By the time night had fallen, we had covered such a range of topics, that I was speaking to my friends, and we all agreed that it felt like we'd been staying with them the entire week, at least. Two amazing guys, incredibly motivated, and dripping with passion. It was so cool to see a couple people who are so amped on doing something to help the planet, and living lives that are full of experiences and learning. Any initial doubts any of us might have had vanished with each passing conversation and thing we learned.
The next day, I spent a couple hours talking with one of the guys, and we hit on some pretty heavy conversation topics. We talked about conservation, sharks (his thesis topic), the world and her population, religion, and one topic that we had more in common that anyone could have guessed upon our chance meeting -- nearly identical ex [gf/bf] situations. And it was in this conversation, that I really let myself open up. I hadn't talked about the situation with my ex to anyone else the way I did with him. I haven't ever asked anyone some of the heavy questions that I asked him. And what I learned, was that I am not alone.
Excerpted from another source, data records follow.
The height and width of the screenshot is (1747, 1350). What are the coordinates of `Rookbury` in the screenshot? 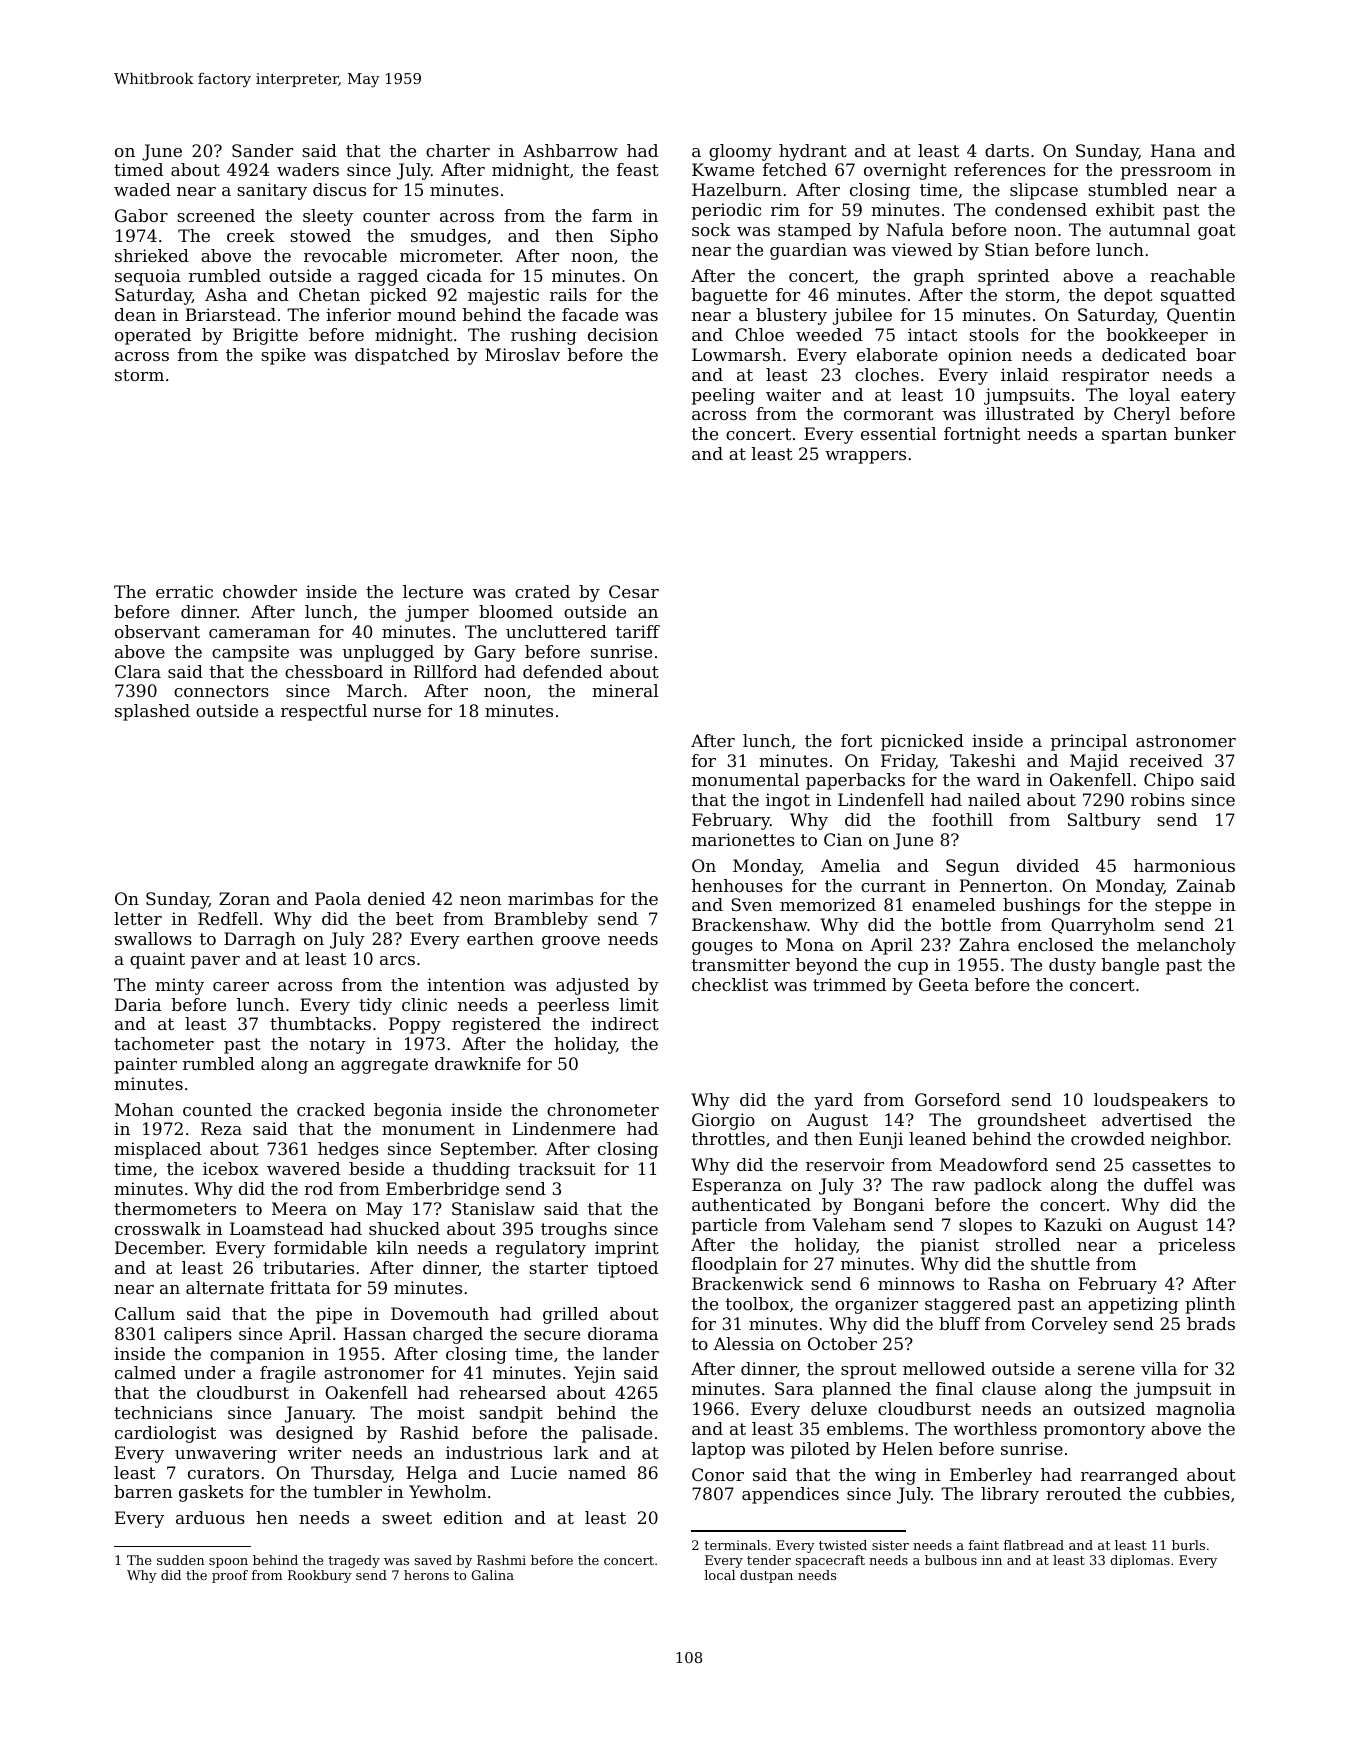 It's located at (320, 1576).
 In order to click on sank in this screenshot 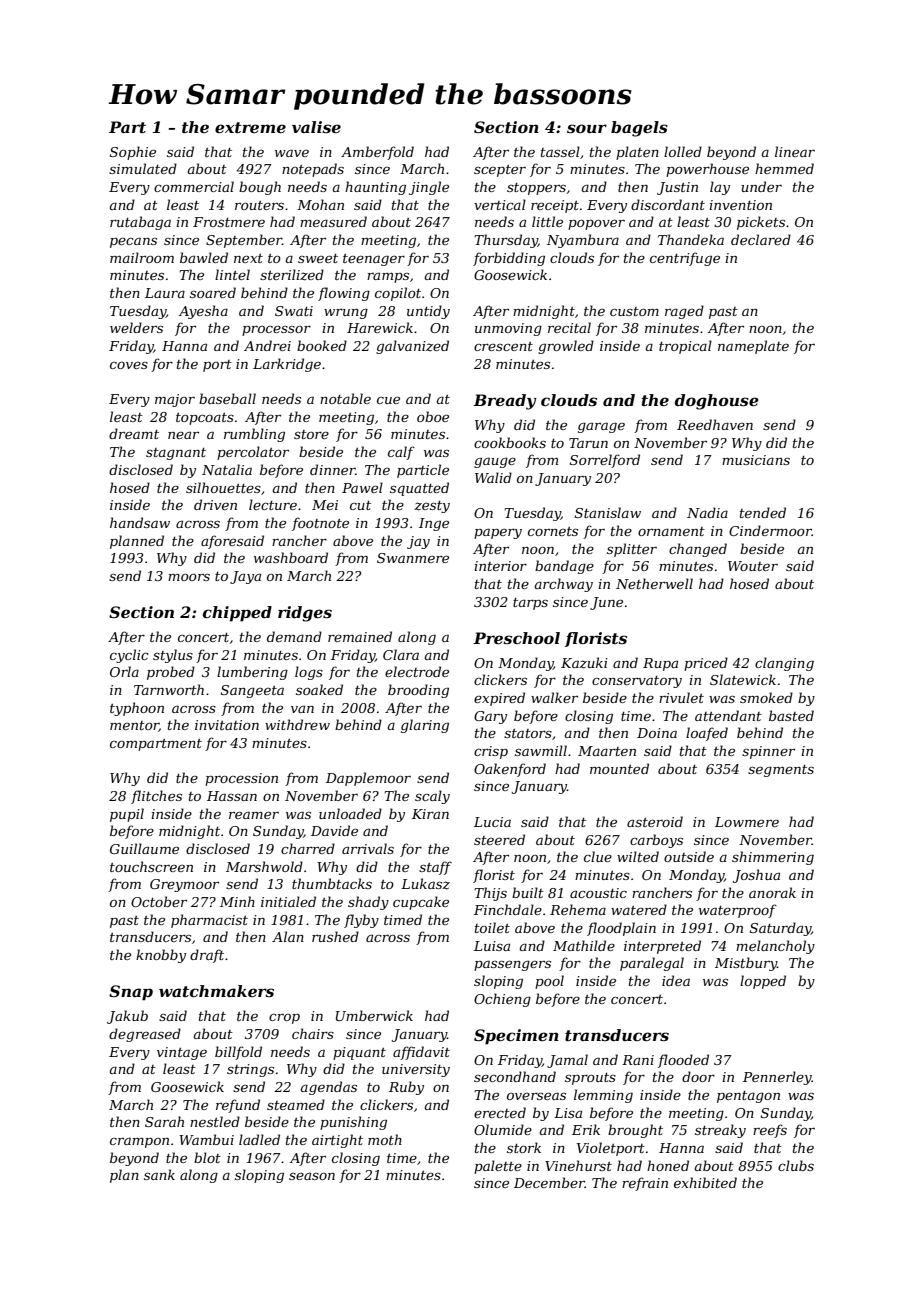, I will do `click(159, 1174)`.
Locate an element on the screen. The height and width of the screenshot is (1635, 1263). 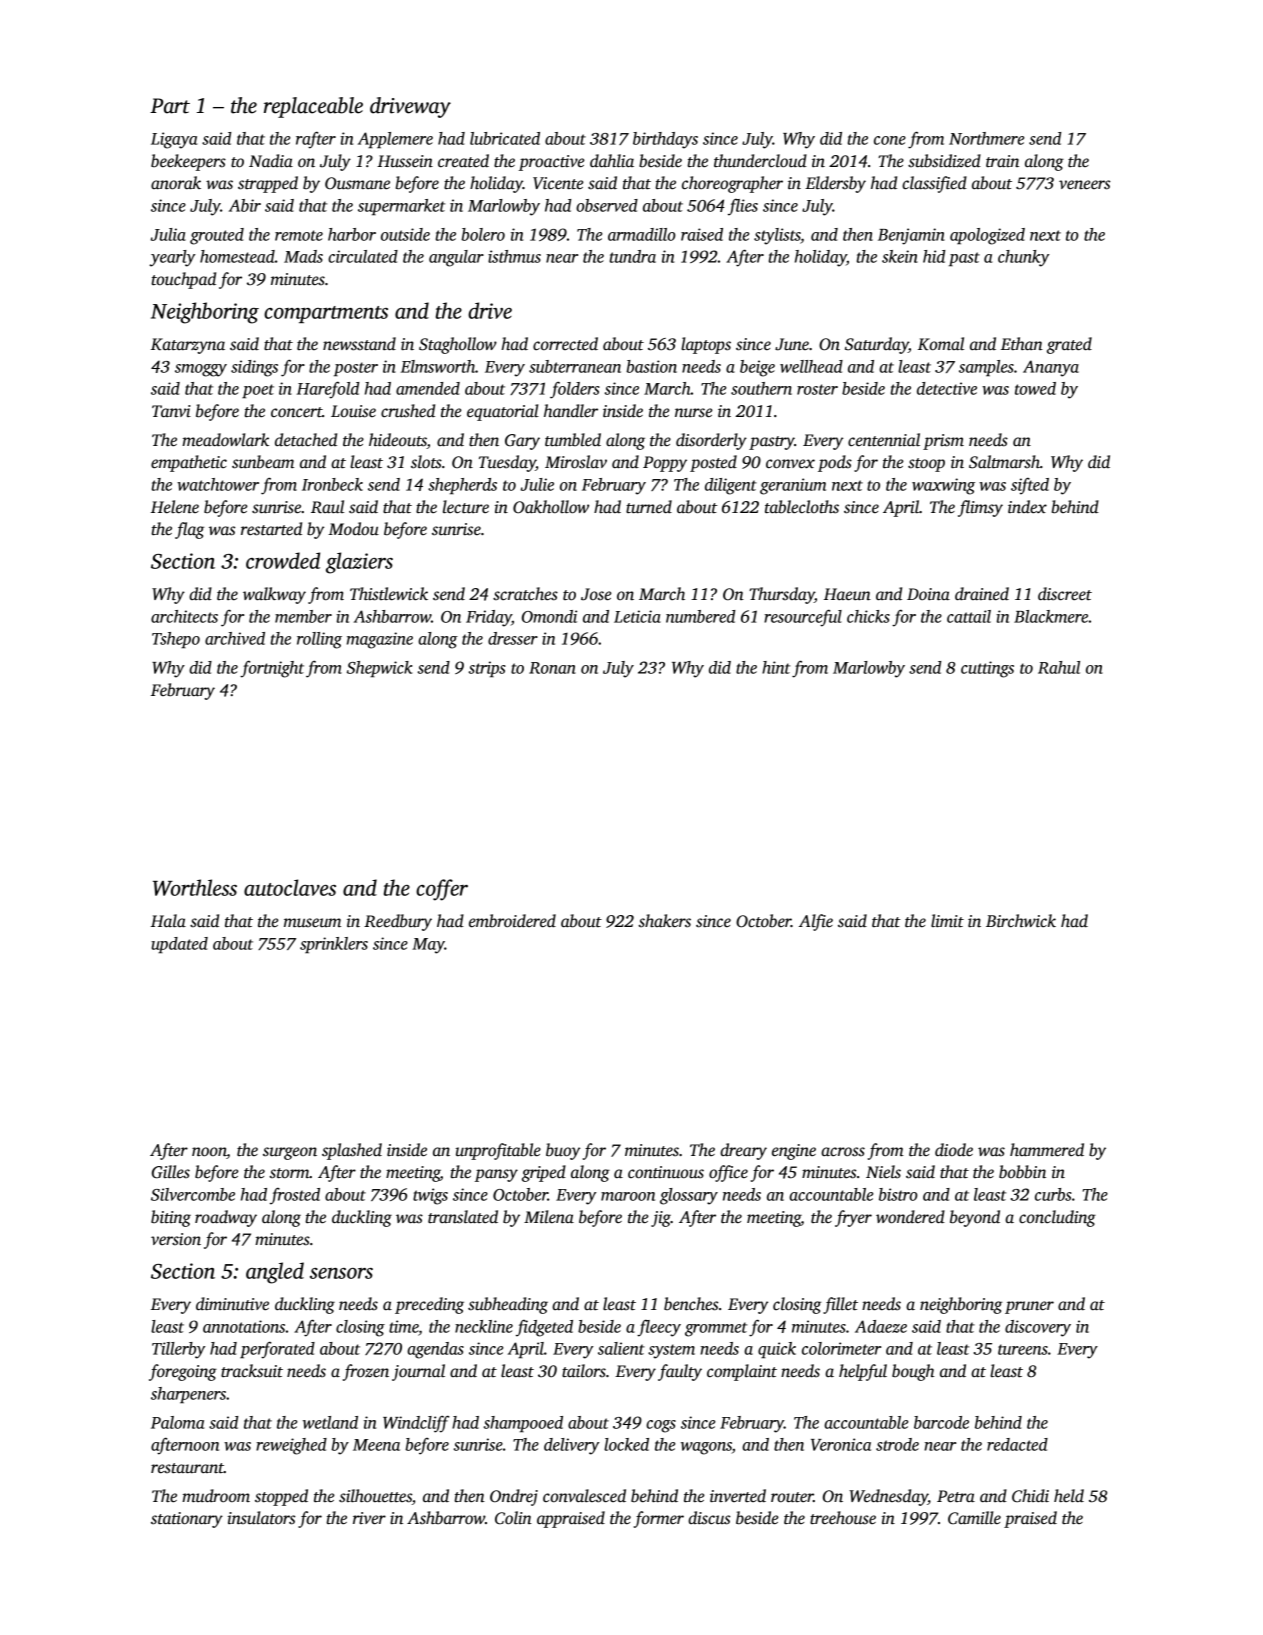
replaceable is located at coordinates (313, 107).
Of course it shouldn't have taken that conversation for me to realize or know it, but it did. It took me asking someone else if they had moments like I had been having to know that ok, I am ok, I am not losing my mind, and no, I am not the only one who deals with this set of circumstances. Quite egotistical to think I would be, and had I stopped being so emotion-driven, I would have been able to reach this conclusion, hell, I probably already had, but to actually hear another person say it, see it in their eyes, I really knew. And something about that conversation, that opening of the wounds, bearing them to a stranger, and sharing it all, has helped me really get on the path of healing.
Since that, I have entered into my old ways of thinking -- positive, loving, guided in the bright direction. More importantly, now I actually care about guiding my thoughts in the positive direction. I didn't even realize before that I was depressed, but now that I can feel the difference in my thoughts and Being, I realize how far I was from my usual self.
It's amazing, really, to think about all that came out of a situation that all began with:
"Hey, we're going camping in Portugal this weekend, do you want to come?" "Yeah, I've got nothing to do, let's do it! What's the plan?" "We're going without one." "Perfect, let's do it."
Just another example of why it pays to stay open!